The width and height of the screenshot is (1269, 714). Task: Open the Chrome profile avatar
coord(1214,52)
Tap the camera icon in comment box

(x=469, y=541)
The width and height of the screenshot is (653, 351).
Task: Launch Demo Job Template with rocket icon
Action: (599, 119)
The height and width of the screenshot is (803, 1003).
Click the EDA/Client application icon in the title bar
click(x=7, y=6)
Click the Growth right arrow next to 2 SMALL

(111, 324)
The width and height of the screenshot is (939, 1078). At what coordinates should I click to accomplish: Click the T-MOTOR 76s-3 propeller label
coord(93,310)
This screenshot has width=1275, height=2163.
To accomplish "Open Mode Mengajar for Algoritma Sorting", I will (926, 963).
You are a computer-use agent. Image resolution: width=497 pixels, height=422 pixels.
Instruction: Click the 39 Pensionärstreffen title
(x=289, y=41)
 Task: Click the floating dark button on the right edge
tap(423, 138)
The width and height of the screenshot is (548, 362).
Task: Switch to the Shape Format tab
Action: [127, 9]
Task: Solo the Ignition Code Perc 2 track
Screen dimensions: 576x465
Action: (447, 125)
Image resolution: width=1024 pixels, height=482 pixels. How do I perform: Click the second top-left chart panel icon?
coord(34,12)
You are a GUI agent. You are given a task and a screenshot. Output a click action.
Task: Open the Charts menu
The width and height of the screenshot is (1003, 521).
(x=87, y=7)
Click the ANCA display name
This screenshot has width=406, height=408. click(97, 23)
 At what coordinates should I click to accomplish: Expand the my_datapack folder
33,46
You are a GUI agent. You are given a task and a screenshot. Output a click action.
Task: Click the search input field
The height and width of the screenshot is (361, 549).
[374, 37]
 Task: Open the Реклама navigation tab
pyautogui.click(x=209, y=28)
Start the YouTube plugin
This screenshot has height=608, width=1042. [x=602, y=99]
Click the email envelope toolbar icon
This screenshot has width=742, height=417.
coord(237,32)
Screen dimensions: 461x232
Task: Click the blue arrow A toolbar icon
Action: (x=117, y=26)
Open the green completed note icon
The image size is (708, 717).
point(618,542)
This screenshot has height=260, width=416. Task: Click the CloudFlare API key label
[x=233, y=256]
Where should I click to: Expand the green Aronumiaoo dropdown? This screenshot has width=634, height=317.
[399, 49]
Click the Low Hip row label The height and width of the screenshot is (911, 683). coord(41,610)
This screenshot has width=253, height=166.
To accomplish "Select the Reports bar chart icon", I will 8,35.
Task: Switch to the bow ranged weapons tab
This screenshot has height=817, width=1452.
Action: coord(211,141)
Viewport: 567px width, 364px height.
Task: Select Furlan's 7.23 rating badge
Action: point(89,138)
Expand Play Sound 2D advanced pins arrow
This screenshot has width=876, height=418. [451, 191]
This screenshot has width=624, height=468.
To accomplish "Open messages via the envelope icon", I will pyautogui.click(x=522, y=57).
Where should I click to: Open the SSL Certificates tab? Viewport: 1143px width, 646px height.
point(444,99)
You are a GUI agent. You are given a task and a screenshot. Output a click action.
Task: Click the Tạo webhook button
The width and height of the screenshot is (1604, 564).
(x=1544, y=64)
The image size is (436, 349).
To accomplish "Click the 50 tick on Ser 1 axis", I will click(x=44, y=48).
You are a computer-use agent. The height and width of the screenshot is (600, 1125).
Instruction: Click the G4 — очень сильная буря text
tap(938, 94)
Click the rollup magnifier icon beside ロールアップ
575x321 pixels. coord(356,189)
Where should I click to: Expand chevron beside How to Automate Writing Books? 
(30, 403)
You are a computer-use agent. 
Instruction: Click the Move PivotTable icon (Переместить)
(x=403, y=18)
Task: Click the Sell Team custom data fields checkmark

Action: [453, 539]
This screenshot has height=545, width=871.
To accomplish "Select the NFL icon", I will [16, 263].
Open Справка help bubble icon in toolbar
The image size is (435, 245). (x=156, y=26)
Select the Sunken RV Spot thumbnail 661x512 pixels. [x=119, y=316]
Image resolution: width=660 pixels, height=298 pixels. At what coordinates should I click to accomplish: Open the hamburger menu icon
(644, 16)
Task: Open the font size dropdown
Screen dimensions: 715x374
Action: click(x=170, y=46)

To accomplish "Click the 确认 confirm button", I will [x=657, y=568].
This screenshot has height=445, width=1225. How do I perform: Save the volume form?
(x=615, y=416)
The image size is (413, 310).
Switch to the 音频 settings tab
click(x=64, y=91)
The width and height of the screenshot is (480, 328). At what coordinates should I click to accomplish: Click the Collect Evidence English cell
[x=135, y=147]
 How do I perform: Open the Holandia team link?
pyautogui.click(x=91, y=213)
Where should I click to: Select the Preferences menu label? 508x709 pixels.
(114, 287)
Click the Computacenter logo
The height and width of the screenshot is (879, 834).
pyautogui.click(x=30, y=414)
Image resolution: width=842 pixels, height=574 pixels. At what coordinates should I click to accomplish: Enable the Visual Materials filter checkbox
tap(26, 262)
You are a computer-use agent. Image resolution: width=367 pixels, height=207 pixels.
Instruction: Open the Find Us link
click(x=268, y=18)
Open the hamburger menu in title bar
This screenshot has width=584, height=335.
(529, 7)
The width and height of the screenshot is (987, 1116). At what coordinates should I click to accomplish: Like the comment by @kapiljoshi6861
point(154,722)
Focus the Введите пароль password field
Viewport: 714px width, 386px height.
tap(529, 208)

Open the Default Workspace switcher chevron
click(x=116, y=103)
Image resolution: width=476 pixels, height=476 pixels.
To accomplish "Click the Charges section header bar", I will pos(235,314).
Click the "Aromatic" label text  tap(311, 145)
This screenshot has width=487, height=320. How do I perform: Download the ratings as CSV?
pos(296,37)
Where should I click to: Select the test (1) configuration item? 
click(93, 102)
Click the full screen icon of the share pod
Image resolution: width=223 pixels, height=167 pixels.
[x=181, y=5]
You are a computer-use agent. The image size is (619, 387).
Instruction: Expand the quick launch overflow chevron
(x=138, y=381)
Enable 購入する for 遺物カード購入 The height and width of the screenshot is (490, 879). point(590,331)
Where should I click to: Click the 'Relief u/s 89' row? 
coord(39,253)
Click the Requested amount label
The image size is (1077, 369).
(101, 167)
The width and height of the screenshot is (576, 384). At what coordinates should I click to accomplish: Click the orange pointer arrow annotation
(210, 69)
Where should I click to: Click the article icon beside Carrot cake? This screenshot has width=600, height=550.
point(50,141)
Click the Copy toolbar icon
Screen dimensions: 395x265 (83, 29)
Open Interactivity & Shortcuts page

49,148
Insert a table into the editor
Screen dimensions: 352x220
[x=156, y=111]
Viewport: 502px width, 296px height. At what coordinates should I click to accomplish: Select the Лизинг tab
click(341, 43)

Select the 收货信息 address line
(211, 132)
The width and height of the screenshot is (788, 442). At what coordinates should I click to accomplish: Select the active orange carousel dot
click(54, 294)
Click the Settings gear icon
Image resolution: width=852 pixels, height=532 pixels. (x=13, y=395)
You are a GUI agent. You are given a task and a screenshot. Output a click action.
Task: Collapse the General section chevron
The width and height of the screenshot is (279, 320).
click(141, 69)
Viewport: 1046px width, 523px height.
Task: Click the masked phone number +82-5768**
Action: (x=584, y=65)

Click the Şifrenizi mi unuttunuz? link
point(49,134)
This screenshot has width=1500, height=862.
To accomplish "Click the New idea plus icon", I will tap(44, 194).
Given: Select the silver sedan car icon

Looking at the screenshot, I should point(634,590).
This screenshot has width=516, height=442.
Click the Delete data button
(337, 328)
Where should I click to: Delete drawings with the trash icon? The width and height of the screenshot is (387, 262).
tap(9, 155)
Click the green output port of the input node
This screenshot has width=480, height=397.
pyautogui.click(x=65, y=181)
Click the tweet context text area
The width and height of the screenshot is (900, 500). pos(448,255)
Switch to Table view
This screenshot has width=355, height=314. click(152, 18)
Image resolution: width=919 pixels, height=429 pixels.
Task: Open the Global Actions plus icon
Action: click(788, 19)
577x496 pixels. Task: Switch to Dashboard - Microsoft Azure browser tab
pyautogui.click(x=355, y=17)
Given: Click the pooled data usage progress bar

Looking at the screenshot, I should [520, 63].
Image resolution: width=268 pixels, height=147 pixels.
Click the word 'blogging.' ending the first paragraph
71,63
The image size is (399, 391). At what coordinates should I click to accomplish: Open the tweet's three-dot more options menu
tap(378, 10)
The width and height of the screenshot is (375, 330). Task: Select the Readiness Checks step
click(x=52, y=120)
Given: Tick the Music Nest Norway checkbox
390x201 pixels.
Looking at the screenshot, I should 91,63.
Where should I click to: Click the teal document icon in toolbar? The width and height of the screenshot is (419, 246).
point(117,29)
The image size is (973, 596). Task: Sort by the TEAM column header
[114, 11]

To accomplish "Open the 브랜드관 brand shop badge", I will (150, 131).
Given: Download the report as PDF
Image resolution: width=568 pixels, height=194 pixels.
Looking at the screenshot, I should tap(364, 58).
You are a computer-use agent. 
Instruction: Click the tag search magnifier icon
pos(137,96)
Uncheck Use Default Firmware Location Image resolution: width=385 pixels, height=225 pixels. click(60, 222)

____________________

Take each line from the preceding material that contains "input" and copy it.

### ANSWER SECTION:
Task: Click the search input field
Click the green output port of the input node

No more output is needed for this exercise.